WORK TO DO: Rewrite everything from the line containing "Click the 12 CM cell in row XXL" down to the line containing "(x=959, y=300)", changing "diagram" to "drawing" and leaving all else as is. Return only those lines.

[START SUPPLIED RECORDS]

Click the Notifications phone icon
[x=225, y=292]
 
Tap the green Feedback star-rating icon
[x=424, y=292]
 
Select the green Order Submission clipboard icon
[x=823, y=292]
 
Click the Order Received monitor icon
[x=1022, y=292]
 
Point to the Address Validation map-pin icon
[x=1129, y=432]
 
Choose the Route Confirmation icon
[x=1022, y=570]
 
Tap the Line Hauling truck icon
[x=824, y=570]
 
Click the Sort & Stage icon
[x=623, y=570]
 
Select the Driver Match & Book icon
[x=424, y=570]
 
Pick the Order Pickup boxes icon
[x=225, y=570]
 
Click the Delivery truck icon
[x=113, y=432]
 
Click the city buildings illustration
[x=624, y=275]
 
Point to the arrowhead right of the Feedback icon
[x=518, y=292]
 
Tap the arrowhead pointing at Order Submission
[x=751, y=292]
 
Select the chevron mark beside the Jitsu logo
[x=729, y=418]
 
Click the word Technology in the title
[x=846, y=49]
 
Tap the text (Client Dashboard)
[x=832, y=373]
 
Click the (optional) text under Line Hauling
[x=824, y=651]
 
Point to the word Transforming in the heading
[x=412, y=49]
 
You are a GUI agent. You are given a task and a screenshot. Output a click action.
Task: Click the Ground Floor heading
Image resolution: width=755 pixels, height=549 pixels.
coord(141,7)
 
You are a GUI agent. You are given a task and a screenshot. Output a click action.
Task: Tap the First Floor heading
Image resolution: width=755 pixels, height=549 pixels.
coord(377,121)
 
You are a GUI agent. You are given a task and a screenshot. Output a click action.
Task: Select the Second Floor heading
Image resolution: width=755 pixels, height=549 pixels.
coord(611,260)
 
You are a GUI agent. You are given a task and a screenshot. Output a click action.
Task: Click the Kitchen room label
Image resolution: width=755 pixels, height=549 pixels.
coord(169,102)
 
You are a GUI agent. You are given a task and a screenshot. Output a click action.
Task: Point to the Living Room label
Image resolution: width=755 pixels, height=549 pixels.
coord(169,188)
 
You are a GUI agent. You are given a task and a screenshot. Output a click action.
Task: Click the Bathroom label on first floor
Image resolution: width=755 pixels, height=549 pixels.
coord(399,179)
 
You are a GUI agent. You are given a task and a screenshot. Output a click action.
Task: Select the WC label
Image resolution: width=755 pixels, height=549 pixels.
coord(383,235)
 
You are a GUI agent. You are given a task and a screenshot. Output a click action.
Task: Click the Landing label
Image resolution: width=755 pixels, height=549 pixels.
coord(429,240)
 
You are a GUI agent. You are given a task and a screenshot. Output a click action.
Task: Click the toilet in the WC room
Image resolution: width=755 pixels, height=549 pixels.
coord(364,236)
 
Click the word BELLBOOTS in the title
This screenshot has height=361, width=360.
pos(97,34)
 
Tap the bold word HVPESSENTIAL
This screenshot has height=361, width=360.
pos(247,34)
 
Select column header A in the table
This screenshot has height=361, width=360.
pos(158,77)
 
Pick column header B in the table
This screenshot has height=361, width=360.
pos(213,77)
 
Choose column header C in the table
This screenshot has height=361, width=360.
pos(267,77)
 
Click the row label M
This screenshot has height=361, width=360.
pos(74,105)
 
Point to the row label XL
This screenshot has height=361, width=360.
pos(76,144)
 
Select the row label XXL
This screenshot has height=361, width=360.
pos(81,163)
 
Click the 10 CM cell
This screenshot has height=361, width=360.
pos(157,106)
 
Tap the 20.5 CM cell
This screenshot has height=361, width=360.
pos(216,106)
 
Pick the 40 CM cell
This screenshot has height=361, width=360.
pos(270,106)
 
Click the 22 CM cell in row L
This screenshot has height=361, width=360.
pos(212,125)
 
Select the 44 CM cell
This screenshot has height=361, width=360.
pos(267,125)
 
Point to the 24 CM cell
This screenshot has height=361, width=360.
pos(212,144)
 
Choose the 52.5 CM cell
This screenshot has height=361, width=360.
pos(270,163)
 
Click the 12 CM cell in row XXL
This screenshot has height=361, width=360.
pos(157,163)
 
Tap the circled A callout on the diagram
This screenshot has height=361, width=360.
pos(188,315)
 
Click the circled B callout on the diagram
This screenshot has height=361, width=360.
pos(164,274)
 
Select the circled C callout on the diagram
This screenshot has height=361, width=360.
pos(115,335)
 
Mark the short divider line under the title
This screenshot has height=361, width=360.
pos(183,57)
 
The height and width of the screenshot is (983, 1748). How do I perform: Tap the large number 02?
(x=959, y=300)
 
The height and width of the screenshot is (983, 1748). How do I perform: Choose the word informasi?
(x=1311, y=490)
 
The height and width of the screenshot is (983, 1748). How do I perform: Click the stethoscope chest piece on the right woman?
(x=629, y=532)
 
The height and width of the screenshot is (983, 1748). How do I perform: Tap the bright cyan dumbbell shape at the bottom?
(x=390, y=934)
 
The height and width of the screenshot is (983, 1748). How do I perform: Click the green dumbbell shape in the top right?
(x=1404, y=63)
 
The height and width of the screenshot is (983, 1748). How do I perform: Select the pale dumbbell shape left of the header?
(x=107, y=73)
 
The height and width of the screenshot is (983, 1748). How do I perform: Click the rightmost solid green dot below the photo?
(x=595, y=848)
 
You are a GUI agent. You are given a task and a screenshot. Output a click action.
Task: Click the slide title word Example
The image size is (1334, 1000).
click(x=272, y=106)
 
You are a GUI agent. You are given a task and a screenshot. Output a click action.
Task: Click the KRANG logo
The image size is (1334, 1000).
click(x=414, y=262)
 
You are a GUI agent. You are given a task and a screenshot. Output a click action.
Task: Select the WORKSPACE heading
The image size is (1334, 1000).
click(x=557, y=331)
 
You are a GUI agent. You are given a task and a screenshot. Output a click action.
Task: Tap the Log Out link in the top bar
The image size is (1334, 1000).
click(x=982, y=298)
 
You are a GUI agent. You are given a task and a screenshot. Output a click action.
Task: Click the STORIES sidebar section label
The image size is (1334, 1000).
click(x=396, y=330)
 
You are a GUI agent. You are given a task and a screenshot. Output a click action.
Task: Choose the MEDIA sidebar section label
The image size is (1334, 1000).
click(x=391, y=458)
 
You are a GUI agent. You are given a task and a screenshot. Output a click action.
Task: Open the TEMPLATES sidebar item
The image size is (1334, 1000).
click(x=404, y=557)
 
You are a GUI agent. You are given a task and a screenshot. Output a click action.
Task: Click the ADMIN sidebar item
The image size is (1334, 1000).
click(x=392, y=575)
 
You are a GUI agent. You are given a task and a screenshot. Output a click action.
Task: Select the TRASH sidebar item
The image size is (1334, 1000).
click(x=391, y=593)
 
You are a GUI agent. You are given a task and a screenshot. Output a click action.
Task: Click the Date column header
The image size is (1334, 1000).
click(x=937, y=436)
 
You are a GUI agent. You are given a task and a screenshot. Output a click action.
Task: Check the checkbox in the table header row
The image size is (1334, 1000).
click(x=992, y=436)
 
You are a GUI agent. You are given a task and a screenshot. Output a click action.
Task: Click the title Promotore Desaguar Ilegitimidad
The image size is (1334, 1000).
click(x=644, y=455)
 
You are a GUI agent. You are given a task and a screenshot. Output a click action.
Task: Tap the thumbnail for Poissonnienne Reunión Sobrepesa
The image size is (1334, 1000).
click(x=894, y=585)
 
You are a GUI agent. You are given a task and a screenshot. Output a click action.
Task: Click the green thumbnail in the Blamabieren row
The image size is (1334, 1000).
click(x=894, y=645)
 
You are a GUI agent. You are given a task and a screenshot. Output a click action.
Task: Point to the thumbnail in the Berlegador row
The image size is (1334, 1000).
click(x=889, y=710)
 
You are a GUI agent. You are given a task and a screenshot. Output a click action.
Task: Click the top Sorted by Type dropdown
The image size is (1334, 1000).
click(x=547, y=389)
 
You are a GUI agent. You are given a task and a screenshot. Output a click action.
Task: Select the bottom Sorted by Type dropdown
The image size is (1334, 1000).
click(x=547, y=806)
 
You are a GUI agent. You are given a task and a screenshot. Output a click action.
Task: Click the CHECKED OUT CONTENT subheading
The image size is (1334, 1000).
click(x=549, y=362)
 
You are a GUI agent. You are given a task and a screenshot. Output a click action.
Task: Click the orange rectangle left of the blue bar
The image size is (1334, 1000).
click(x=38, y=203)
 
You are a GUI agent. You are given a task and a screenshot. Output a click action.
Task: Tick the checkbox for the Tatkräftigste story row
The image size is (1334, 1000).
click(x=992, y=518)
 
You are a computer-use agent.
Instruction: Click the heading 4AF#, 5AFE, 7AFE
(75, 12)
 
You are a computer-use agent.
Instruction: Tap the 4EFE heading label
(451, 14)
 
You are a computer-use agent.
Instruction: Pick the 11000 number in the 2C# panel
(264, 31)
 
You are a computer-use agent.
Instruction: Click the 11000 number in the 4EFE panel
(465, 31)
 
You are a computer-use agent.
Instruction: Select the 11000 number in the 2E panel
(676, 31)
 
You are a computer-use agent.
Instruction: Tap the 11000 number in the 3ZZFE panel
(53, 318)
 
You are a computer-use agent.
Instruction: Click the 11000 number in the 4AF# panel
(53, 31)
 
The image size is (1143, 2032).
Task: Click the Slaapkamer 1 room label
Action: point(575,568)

[END SUPPLIED RECORDS]

COMPLETE ANSWER:
Click the 12 CM cell in row XXL
This screenshot has height=361, width=360.
pos(157,163)
 
Tap the circled A callout on the drawing
This screenshot has height=361, width=360.
pos(188,315)
 
Click the circled B callout on the drawing
This screenshot has height=361, width=360.
pos(164,274)
 
Select the circled C callout on the drawing
This screenshot has height=361, width=360.
pos(115,335)
 
Mark the short divider line under the title
This screenshot has height=361, width=360.
pos(183,57)
 
The height and width of the screenshot is (983, 1748). How do I perform: Tap the large number 02?
(x=959, y=300)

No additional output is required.